__Recorded information__.
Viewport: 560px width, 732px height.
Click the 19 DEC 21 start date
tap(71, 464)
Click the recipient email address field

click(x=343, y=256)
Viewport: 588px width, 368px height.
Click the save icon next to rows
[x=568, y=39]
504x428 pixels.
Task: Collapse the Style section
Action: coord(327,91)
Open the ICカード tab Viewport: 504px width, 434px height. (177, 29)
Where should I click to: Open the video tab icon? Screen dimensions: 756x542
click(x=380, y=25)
* * *
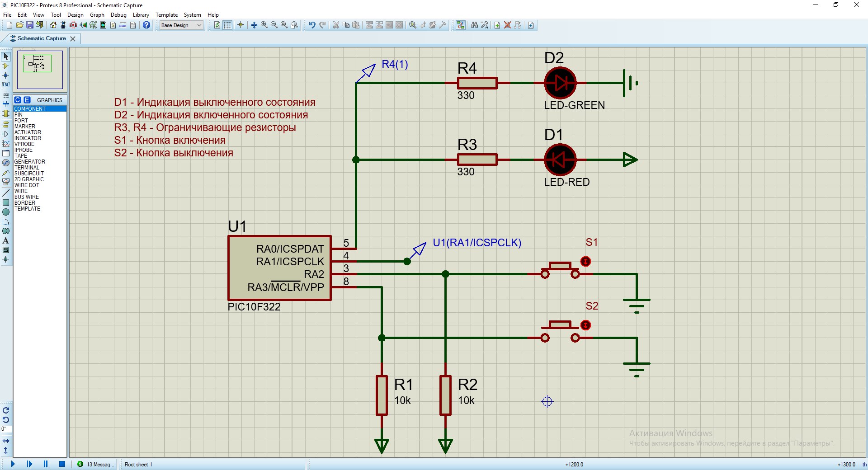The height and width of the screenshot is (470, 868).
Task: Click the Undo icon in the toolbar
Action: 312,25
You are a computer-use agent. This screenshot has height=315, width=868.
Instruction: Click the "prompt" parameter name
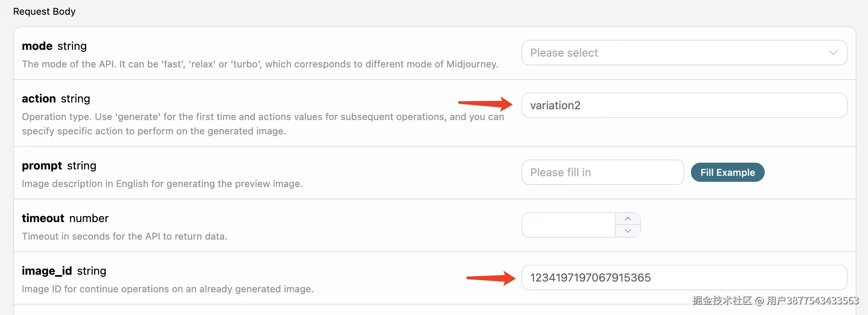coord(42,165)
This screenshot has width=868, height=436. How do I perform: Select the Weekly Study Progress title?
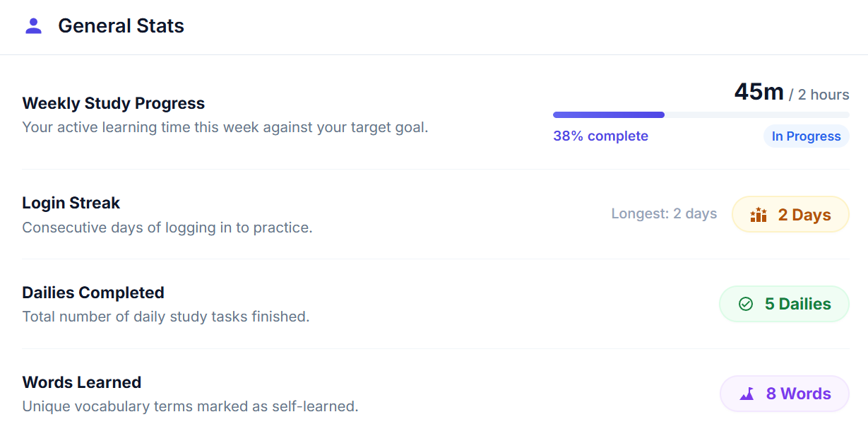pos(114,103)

__Exercise description__.
Work out how many lines of the material include "Viewport", then report only that count.

__Response box__.
3